_Problem set_
1. From the book review, transcribe the passage starting with "THE Upper Peninsula" and going on through "splits and tears.".
2. Render this sentence from the book review into Spanish: "Coping with long, terrible winters and poor economic conditions is a struggle."

Inner Battles at Michigan's Edge

NIGHT DRIVING by John VandeZande, New York: Morrow, 192 pp., $16.95

THE Upper Peninsula (UP) of Michigan is not famous for many literary wonders, except maybe ``Anatomy of a Murder,'' by Robert Traver. With this premier collection of short stories, John VandeZande does for the UP what Eudora Welty did for the South.

Like Welty's Southern short stories, VandeZande's stories are little capsules of life that make you feel as if you're there.

Life in the UP is difficult at best. Coping with long, terrible winters and poor economic conditions is a struggle. Combine that with an inherent loyalty to the utterly beautiful, pristine land and you live a duality that constantly splits and tears.

VandeZande's stories are tales of inner battles. In a masculine voice alive with energy and power, he portrays young men who are bound to the land, caught up in daily survival, and called by the thrills of a more prosperous life if they leave.

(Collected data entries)
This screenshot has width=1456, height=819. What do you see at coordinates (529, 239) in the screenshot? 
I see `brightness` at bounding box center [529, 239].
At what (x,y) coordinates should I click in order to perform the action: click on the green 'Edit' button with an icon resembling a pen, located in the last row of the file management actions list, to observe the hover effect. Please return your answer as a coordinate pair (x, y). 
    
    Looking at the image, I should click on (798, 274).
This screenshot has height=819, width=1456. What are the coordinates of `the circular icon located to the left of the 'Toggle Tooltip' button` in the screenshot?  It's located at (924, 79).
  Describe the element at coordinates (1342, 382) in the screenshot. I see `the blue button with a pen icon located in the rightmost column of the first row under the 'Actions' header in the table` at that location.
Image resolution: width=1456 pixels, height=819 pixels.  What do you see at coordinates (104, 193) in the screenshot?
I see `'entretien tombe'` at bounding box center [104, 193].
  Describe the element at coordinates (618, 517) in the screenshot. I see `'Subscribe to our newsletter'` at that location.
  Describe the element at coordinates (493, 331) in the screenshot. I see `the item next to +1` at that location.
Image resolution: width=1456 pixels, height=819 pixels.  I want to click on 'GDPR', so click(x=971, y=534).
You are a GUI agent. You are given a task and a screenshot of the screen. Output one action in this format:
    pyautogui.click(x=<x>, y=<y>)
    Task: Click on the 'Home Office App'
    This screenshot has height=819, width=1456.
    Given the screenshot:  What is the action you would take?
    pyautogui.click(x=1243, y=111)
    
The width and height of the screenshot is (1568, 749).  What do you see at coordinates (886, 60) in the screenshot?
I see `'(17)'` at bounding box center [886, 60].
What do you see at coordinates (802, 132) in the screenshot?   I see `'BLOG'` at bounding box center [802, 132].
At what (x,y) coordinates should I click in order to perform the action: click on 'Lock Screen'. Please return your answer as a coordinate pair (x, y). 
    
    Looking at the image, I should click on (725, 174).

_Outputs for the tasks_
1.
THE Upper Peninsula (UP) of Michigan is not famous for many literary wonders, except maybe ``Anatomy of a Murder,'' by Robert Traver. With this premier collection of short stories, John VandeZande does for the UP what Eudora Welty did for the South.

Like Welty's Southern short stories, VandeZande's stories are little capsules of life that make you feel as if you're there.

Life in the UP is difficult at best. Coping with long, terrible winters and poor economic conditions is a struggle. Combine that with an inherent loyalty to the utterly beautiful, pristine land and you live a duality that constantly splits and tears.

2. Hacer frente a inviernos largos y terribles y a condiciones económicas precarias es una lucha.